Addison's Disease (Adrenal Insufficiency) — VA Rating (DC 7911)

Diagnostic Code 7911 · 38 CFR §4.119

What Is It?

Addison disease (primary adrenal insufficiency) occurs when the adrenal glands do not produce enough cortisol and aldosterone. Without these essential hormones, the body cannot properly respond to stress, regulate blood pressure, or maintain electrolyte balance. Symptoms include severe fatigue, weight loss, low blood pressure, darkening skin, salt cravings, and potentially life-threatening adrenal crises. Veterans may develop this from autoimmune destruction triggered by service stress, infections affecting the adrenal glands, or as a consequence of stopping long-term steroid medications prescribed during service.

Rating Criteria

RatingCriteria
60%Four or more Addisonian crises during the past year.

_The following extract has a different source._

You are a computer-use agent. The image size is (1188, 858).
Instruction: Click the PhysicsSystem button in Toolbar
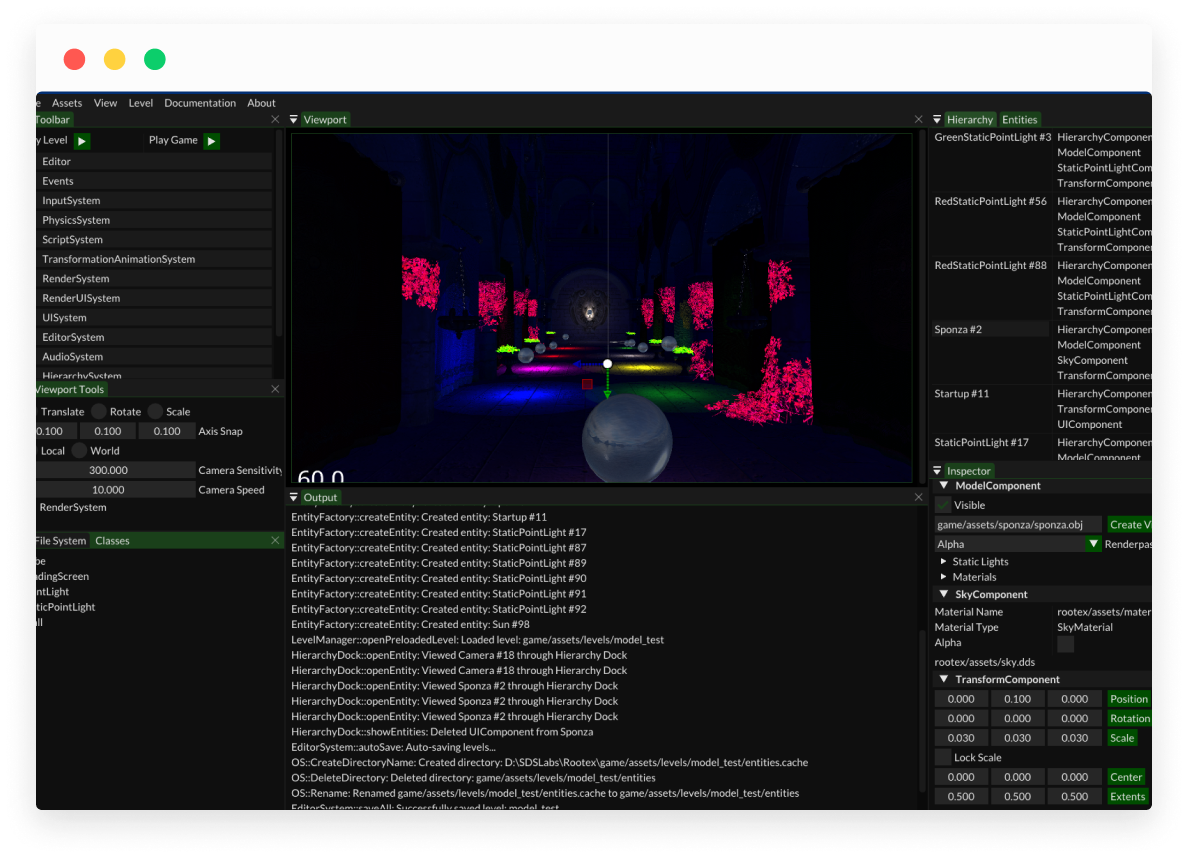pyautogui.click(x=152, y=220)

A crisis is defined as rapid onset of peripheral vascular collapse with acute hypotension and shock, potentially including loss of appetite, nausea, vomiting, dehydration, profound weakness, pain in abdomen, legs, and back, fever, depressed mental state with possible progression to coma, kidney shutdown, and death.
40%Three crises during the past year, OR five or more Addisonian episodes during the past year. An episode is less acute than a crisis and may involve loss of appetite, nausea, vomiting, diarrhea, dehydration, weakness, malaise, orthostatic hypotension, or low blood sugar, but without peripheral vascular collapse.
20%One or two crises during the past year, OR two to four episodes during the past year, OR weakness and fatigability, OR corticosteroid therapy required for control. This is the baseline rating for veterans on daily replacement steroids.

Evidence Needed

Lab tests showing low cortisol and high ACTH (for primary disease) confirm the diagnosis. ACTH stimulation test results provide definitive evidence. Treatment records showing steroid replacement dosing demonstrate management needs. Records of adrenal crises (ER visits, hospitalizations) are critical for higher ratings — the specific number of crises and episodes per year directly determines the rating level. Documentation of episodes (less severe events with nausea, weakness, low blood pressure) also matters for the 40% level.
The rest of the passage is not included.